QE and the Bond Market
March 22nd, 2009 9:25 pm | by John Jansen |A faithful reader and frequent commenter (always cogent) raised several points on Friday regarding the results of the FOMC to launch the ICBM of Quantitative Ease into the market. Reader Greg posits that with the Fed setting the price of government bonds that the functioning of the market will be seriously impaired . I will post all of his comments and invite others to join the debate.
I think a succinct statement of Greg’s position is that the Treasury market is now rigged with the Fed stepping in a buyer.My simple response is that the $300 billion of Treasuries and the $200 billion of agency debt that the Fed will purchase is insignificant relative to the size of the markets. As an example, the Treasury will auction $98 billion of 2year,5 year and 7 year notes this week. So the $300 billion that the Fed has stated that it will purchase essentially covers this weeks series of auctions and the same series of auctions in April and May. That does not seem to be enough to me to irreparably harm the market.
I feel the same way about the agency market.
However, I do worry about the mortgage market. The FOMC has promised to purchase $ 1.250 trillion mortgages. I think that will foster a decoupling of the MBS market from the Treasury market as the FOMC will be buying a very substantial chunk of new production. I envision a situation in which even small back ups in MBS yields elicits buying from traders for non economic reasons. They buy because they know that they have a free option from the central bank.

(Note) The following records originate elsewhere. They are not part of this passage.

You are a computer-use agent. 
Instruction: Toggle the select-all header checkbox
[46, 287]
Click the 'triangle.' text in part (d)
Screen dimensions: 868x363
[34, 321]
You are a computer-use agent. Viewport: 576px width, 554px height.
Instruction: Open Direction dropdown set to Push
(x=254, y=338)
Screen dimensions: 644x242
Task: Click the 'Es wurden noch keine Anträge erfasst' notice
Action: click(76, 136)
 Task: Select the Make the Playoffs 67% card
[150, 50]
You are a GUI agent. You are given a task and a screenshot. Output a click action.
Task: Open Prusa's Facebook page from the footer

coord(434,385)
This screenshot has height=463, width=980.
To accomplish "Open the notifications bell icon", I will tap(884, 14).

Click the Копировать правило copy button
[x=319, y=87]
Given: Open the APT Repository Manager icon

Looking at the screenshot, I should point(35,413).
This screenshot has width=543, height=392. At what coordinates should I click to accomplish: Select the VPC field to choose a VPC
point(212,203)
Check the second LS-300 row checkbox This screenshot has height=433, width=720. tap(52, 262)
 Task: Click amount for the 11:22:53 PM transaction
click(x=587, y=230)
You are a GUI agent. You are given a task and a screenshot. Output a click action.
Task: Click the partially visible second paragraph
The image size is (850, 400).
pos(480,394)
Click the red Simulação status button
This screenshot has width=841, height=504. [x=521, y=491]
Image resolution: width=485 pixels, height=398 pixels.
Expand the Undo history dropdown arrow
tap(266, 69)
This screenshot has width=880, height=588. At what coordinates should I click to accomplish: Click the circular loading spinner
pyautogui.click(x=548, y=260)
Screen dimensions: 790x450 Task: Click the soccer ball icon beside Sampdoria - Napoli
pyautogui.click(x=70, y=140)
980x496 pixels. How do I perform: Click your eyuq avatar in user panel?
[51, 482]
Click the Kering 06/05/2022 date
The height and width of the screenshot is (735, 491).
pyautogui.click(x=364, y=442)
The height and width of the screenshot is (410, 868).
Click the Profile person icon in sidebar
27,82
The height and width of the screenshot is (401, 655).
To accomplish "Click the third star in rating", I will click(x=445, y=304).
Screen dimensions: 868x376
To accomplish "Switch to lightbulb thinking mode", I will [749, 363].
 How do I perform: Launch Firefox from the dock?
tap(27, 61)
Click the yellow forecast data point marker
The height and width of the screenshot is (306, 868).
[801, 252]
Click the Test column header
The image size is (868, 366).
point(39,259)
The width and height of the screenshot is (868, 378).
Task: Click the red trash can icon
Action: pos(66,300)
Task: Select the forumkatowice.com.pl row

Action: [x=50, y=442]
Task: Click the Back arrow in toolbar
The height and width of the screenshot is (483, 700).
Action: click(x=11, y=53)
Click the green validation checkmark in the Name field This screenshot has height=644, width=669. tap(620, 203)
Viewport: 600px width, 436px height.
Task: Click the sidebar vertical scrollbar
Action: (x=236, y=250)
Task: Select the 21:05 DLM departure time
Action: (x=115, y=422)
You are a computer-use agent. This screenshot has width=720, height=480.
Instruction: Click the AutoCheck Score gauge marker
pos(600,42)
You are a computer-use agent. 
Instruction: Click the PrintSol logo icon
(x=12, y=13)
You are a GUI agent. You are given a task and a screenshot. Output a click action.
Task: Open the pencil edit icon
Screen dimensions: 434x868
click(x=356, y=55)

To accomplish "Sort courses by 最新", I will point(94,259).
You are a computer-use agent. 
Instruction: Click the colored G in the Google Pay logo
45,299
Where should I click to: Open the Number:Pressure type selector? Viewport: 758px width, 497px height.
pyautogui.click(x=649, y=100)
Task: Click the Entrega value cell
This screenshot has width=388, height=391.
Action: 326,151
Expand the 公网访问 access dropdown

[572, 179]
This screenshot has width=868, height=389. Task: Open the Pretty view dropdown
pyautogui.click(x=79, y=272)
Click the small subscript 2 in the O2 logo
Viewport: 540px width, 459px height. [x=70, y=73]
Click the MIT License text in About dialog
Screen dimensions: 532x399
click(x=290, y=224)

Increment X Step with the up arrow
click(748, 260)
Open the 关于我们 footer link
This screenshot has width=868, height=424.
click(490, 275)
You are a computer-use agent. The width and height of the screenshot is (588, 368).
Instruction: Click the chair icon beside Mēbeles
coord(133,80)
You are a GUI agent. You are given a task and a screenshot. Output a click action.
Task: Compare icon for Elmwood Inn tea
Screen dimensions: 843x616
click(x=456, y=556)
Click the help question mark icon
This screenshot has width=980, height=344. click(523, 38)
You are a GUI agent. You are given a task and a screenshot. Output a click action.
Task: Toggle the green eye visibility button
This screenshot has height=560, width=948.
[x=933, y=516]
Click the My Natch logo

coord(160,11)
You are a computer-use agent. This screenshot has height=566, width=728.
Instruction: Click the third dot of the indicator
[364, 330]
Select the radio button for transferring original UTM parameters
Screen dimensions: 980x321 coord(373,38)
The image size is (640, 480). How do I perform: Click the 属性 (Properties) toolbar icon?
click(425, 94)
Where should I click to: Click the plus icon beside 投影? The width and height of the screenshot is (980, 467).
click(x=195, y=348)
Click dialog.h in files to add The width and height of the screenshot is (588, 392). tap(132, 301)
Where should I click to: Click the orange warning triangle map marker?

I will post the three comments which reader Greg submitted last Friday:
By Greg on Mar 20, 2009 | Reply | Edit
John — since Bernanke has pretty much shut down the government bond markets, and has definitely destroyed all sense of market price discovery; is there any point in reporting spreads anymore?
Like you, I have watched b-fly and spread levels for years to get an indication of credit and economic activity… but as prices are now officially set by political decree, the spreads have little if any meaning
The Agency – Treasury basis has no meaning anymore — the prices of both are set by committee.
I have enjoyed your blog over the years, and I wish you continued success. But it would appear that the bond market is not going to be the place to be the next few years.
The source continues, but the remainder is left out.